Here is a good series of articles about how COVID-19 is affecting college sports.
This first one talked to over 20 college basketball coaches, AD's and Presidents's including Pastner
https://www.cbssports.com/college-b...-college-basketball-and-athletic-departments/
Among the topics in this one - Athletics not being the highest priority, academic anxieties with SA's now remote. Extra year for SR (considered very unlikely and coaches are against it), More players may transfer than ever before (coaches are expecting a huge spike at the end of April or May after the NCAA votes on the one-time transfer rule), NBA Draft timeline, impact on next year's scheduling. No one expects the students to be on campus this summer.
"These are people concerned, first and foremost, over the same issues you and I are concerned about: well-being of their loved ones and themselves; a hope that society can come together and implement consistent social distancing by staying at home and doing everything possible to bring this country back to normal; and relying on medical experts to shepherd us to that return."
"We're in crisis mode," a power-conference athletic director told me. "My opinion means **** to me, let alone anybody else. I haven't even allowed myself to think about what that new day is going to eventually look like."
ADs, conference commissioners and school presidents are being pulled in myriad directions, and at this point, according to sources I spoke with, very few of their conversations include long-term projections about the resumption of college athletics.

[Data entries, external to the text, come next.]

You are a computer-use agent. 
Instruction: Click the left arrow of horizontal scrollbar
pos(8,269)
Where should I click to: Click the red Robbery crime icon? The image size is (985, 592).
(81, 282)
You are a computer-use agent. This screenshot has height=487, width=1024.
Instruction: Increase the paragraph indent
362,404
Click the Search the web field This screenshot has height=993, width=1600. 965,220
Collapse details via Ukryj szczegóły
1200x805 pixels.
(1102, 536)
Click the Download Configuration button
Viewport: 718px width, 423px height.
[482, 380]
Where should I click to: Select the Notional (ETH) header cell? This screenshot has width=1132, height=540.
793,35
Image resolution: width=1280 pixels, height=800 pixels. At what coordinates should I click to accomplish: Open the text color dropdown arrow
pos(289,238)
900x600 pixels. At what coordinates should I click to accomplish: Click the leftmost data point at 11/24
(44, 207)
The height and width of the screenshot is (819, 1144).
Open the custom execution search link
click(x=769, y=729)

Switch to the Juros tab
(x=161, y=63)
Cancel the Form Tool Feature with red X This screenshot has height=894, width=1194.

Nobody knows when that can happen because American society, relying upon the expertise of health officials, has to exhibit a collective understanding, patience and fortitude to beat out an undiscriminating virus that won't have a vaccine for more than a year.
College basketball recruiting
https://www.cbssports.com/college-b...ing-for-the-big-changes-coming-in-recruiting/
Very few coaches believe there will be a summer recruiting season.
Hopes are already so low for later this year that multiple coaches told me they'd put it between a 5-10% chance that there is a July live recruiting period, a crucial time for coaches to evaluate players.
"There isn't going to be a Peach Jam this year," one ACC coach said of the
most important recruiting event of the year.
Will there be a college football season
https://www.cbssports.com/college-f...led-coaches-ads-weigh-possibility-and-impact/
AD's and coaches really hope so, and SEC coaches are optimistic, but no one really knows.
It hit Texas A&M athletic director Ross Bjork this week when the 2020 Tokyo Olympics were postponed. That event was set to take place roughly a month before the start of the
college football season (July 24 to Aug. 9). Olympic officials finally concluded it was not wise for 11,000 athletes from all over the world to congregate for two-plus weeks.
"With that news right there, then that starts creeping into the football season and training camps and scheduling," Bjork said. "… I don't know how you operate [if the season is canceled]. Where would the bailout come from? Because we would all have to have one if we were going to maintain any sort of normalcy."
Virginia coach Bronco Mendenhall
already said he is open to a "modified season."
North Carolina coach Mack Brown
recently told reporters, "There is a fear of, 'Would we have a season?' Would we have a partial season? What does a partial season mean?' There is a great concern because of the revenue that comes in with football."
Try selling season tickets in these uncertain times. Several schools have extended renewal deadlines for obvious reasons.
"One or two things could drive that [interest] down," Stricklin said. "One is people don't think [the season is] going to happen. I don't think we're at that point."
Try raising money for facilities. Florida and Georgia are well down the road in raising funds for building major athletic projects.
Never mind any existing shortfall. There may be issue of re-recruiting donors who have already pledged.
"Those are all gifts," McGarity said. "They're not obligated by law to make those gifts come true."